Die Schnucken sind tragend.
Doch bis zum Beginn der Lammzeit haben sie noch einen Monat.
So werden sie draußen auf Bauernwiesen gekoppelt.
Nicht wirklich arbeitsaufwendig.
Das war in meiner Lehrzeit noch anders.
Damals, vor nun 27 Jahren, haben wir auch die gehütet. Und es waren keine Silo- oder Heuwiesen. Die Bauern hatten ihre Rinder über Sommer draußen, eingezäunt hinter einem Stacheldraht. Etwas über Kniehöhe, oder besser genau auf Schafrückenhöhe.
Ich erinnere mich noch genau.
Hatte ich mich doch auf den Winter gefreut, endlich mal viereckige, flache Flächen hüten. Einfaches Gelände!
Und mein Meister sagte: Pass gut auf! Der Stacheldraht darf nicht weiß werden!
Der Landwirt mag keine Wolle im Draht, wenn das passiert, darfst Du pulen.
Klar, gehört.
Und dann komme ich auf die erste Wiese...
Links Stacheldraht, rechts Stacheldraht, vorne, hinten...
Die Schnucken völlig am ausrasten: Endlich! Endlich! Nach all dem blöden, trögen Naturschutzzeug. Endlich fettes grün. Und sie rennen, springen, drücken in alle Richtungen.
Und die Hunde!
Den ganzen Sommer im Moor darauf trainiert hinter dem Graben zu laufen. Und nun soll Hund davor laufen? Der Sinn des Stacheldrahtschutz erschließt sich ihm nicht.
Keine Begrenzung in die Schafe und sage ich: „Geh zurück!“ Hopp über den Graben.
Dazu eisekalt, eben noch richtig Winter. Aber wehe, ich mache nur einen Schritt, dann nimmt die Herde an es geht weiter, rennt schreiend zusammen. Also still stehen, frieren und um Stacheldrähte bangen.
Wollte ich weiter, musste ich mich unauffällig zum Übergang auf das nächste Stück schummeln. Dann leicht die Leitschafe angezogen, damit sie laufen, die Herde folgte dann gemäßigt, weil es nicht alle sofort mitbekamen. „Abzug aus dem Weiten Gehüt“. Sahen sie nämlich zu früh, dass es weiter ging, rannten sie, schreiend, wollten alle gleichzeitig durch den Durchgang. Der selten breiter als zwei Meter war, mit links und rechts Stacheldraht.
Aber die Zeiten sind ja schon lange vorbei.
Rinder draußen?
Geschichte.
Nun sind es alles Mähwiesen, die wir mit Elektronetzen zäunen.
So sehr die Schafe dieses helle, saftige Grün lieben, was eine gute Schnucke ist, der fehlt die Abwechslung. Und da die Wiesen endlich sind, zumindest die unbegüllten, gehe ich, so lange es erreichbar ist, ins Moor, hüten.
Ja, was soll es im Winter im Moor zu fressen geben?
Heide natürlich.


Und die Schafe finden es nach einer kurzen Eingewöhnung großartig.
Sie lieben das Raufutter zu dem hellen Grün.
Ich und erst die Hunde lieben diese zwei Stunden hüten und natürlich den Weg.


Moor im Winter.


Heide im Winter.


Soooo schöööön!
Viele verbinden mit Heide den Sommer, die Blütezeit, in denen sich Heideflächen in einen lilanen Teppich verwandeln. Natürlich, unbeschreiblich im Anblick.

Heide im Sommer
Aber für mich hat Heide etwas absolut winterliches, weihnachtliches.
Auch jetzt im Januar.
Das Geräusch der Heide knuspernden Schnucken!

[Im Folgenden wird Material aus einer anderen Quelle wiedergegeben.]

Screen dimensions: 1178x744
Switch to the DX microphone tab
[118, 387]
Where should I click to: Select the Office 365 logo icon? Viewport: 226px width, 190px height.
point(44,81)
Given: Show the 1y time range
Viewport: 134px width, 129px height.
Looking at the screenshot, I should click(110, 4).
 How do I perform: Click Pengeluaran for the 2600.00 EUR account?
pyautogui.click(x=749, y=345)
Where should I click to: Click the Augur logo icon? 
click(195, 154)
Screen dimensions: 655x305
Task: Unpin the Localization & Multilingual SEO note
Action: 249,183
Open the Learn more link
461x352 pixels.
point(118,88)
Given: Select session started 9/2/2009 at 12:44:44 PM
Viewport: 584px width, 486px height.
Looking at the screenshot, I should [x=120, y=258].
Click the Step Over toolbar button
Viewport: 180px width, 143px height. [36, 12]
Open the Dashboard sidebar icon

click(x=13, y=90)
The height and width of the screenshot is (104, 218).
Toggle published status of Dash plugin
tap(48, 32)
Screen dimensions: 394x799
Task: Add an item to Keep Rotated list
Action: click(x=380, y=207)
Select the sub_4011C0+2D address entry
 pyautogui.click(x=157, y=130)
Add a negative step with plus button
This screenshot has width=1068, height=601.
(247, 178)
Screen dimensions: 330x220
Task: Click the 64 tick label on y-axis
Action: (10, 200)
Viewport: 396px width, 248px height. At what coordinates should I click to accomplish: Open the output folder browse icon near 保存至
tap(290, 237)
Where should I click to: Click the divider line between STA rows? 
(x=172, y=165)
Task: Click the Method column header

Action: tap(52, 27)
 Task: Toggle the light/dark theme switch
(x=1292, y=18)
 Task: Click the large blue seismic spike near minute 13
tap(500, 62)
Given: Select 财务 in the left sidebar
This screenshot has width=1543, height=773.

Nicht anders, als wenn man den Ziegen vom Straßenrand gesammelte, abgeschmückte Weihnachtsbäume in den Stall schmeißt.
Ein so zufriedenes krunschen und knacken!


Zwei Stunden, dann reicht es und wir wandern zurück auf die Wiese.


Schön langsam. Wegränder. 


Eigentlich abgelutschte Feuchtwiesen.


Link, hier klicken:


Link, hier klicken:

Alles mitnehmen was geht.
Dabei gibt es für mich noch genug anderes zu tun. Im Stall stehen immer noch Bocklämmer. Wie bei so vielen Kollegen dieses Jahr. Der Markt ist übersättigt, die Preise schlecht. 1,80 bis 2,30 Euro das kg Lebendgewicht, wenn sie überhaupt wer will. Dabei muss der Stall leer, bald kommen die neuen Lämmer. Dazu will kein Verbraucher Tiere essen, die älter als ein Jahr sind, die sind doch dann keine Lämmer mehr!
Die weiblichen Mutterlämmer aus beiden Herden des Betriebes stehen auch noch extra draußen und müssen umgekoppelt werden.
Dazu die ganzen Hirtenhunde, die alle versorgt werden wollen und eigene Ansprache brauchen.
Eine Mazedonierin hat sogar herzallerliebste Welpen.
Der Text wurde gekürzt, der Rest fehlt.